Performance of ChatGPT and Gemini Compared with Emergency Physicians in NSTEMI Cases: A Prospective Cross-sectional Study

Mustafa Yorgancıoğlu; Ekim Saglam Gurmen

doi:10.34172/aim.35274

Arch Iran Med. 2025;28(12): 696-702.
doi: 10.34172/aim.35274

Abstract View: 332

PDF Download: 302

Original Article

Performance of ChatGPT and Gemini Compared with Emergency Physicians in NSTEMI Cases: A Prospective Cross-sectional Study

Mustafa Yorgancıoğlu ¹^* , Ekim Saglam Gurmen ²

¹ Emergency Department, Torbalı State Hospital, İzmir, Turkey
² Emergency Department, School of Medicine, Manisa Celal Bayar University, Manisa, Turkey

*Corresponding Author: Mustafa Yorgancioglu, Email: mustafaayorgancioglu@gmail.com

Abstract

Background: Diagnosing non-ST elevation myocardial infarction (NSTEMI) in busy emergency departments is challenging. Artificial intelligence (AI) systems, particularly large language models (LLMs), offer potential as clinical decision support tools. This study aimed to evaluate the reliability of ChatGPT and Gemini in NSTEMI cases by comparing their responses to multiple-choice questions with those of emergency physicians.

EXTRACTED ENTRIES:
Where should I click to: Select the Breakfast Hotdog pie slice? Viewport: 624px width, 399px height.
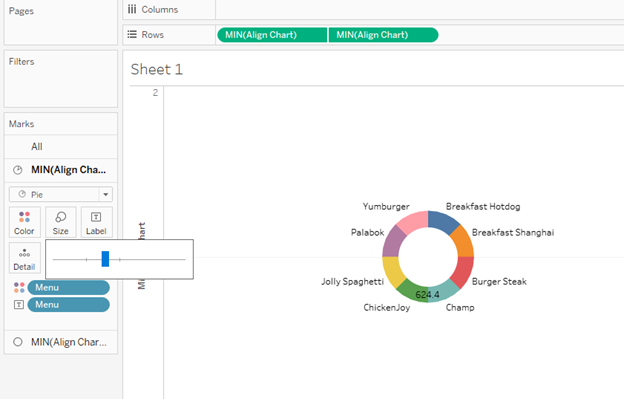pyautogui.click(x=444, y=222)
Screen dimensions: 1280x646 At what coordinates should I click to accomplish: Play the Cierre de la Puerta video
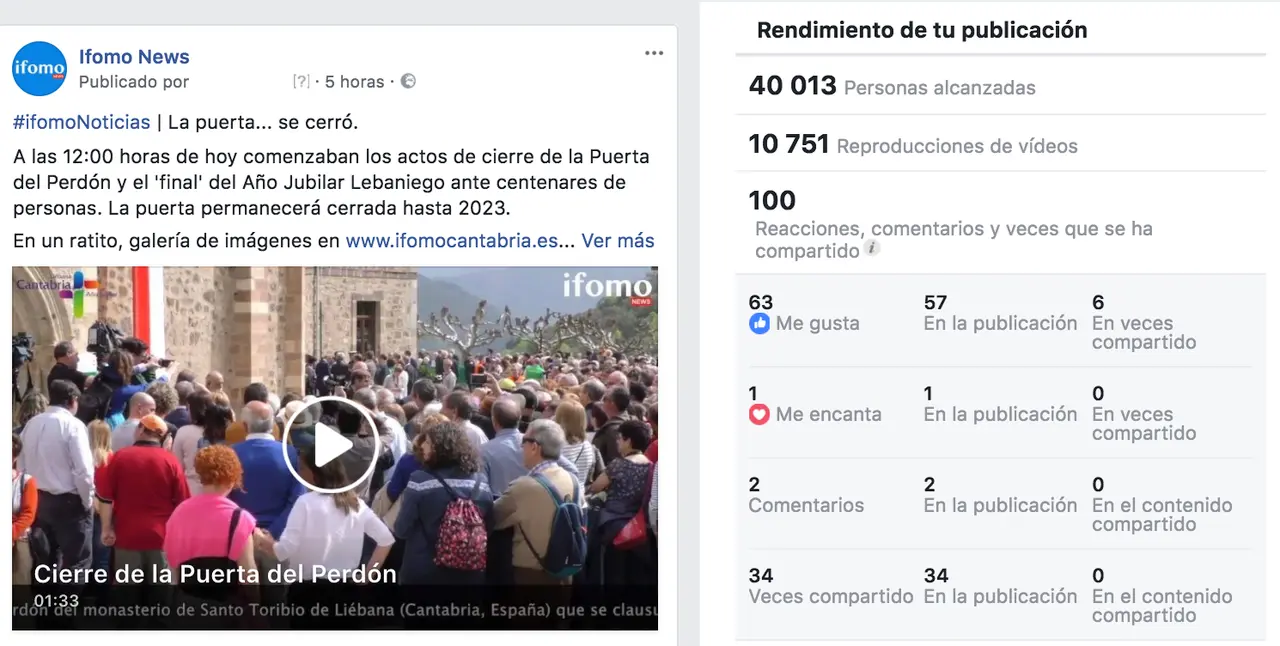(x=332, y=445)
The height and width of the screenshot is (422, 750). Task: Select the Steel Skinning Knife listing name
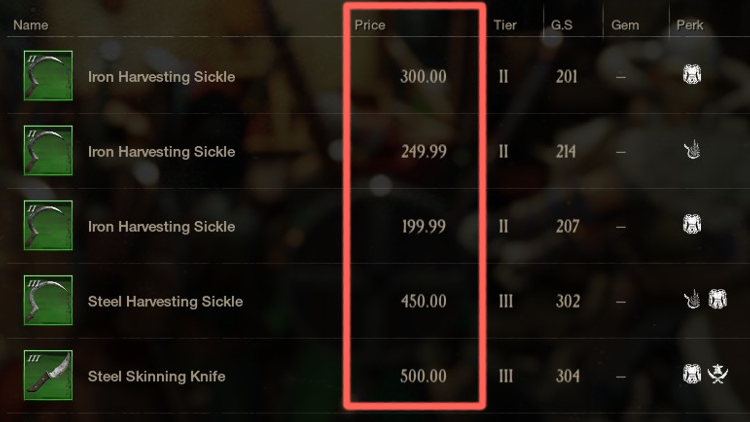tap(156, 377)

SET OF TASKS:
[1] In one to three sentences, explain why the background section of the NSTEMI study abstract presents AI systems as relevant to diagnosing NSTEMI.
[2] In the NSTEMI study abstract, what kind of questions were used to compare ChatGPT and Gemini with emergency physicians?
[3] Extend the NSTEMI study abstract, picking up right after its final sentence.

TASK RESPONSES:
[1] Diagnosing non-ST elevation myocardial infarction in busy emergency departments is challenging. AI systems, particularly large language models, offer potential as clinical decision support tools.

[2] Multiple-choice questions.

[3]
Methods: This prospective, cross-sectional study was conducted via an online survey among 1,106 emergency physicians in Turkey. The survey included ten NSTEMI-related multiple-choice questions based on the 2023 European Society of Cardiology guidelines. The same questions were presented to ChatGPT 4.0 and Gemini 2.5, queried using identical standardized prompts (temperature=0, no web access) on April 20, 2025. Statistical analyses were performed using SPSS 26.0.

Results: AI models significantly outperformed physicians, correctly answering nine of ten questions versus the physicians’ mean of 7.62±1.32 (P<0.001). Effect sizes indicated a very large difference for less experienced physicians and a moderate difference for specialists. Performance improved with experience, yet AI exceeded even the most experienced physicians. Participants from training and research hospitals scored higher than those from state hospitals.

Conclusion: ChatGPT and Gemini demonstrated superior performance over emergency physicians in NSTEMI clinical questions, highlighting AI’s potential to enhance medical education, clinical decision support, and patient care. These findings, however, are limited by the non-proctored online setting and absence of real clinical context. Future research should focus on optimizing AI-clinician collaboration for safe and effective integration.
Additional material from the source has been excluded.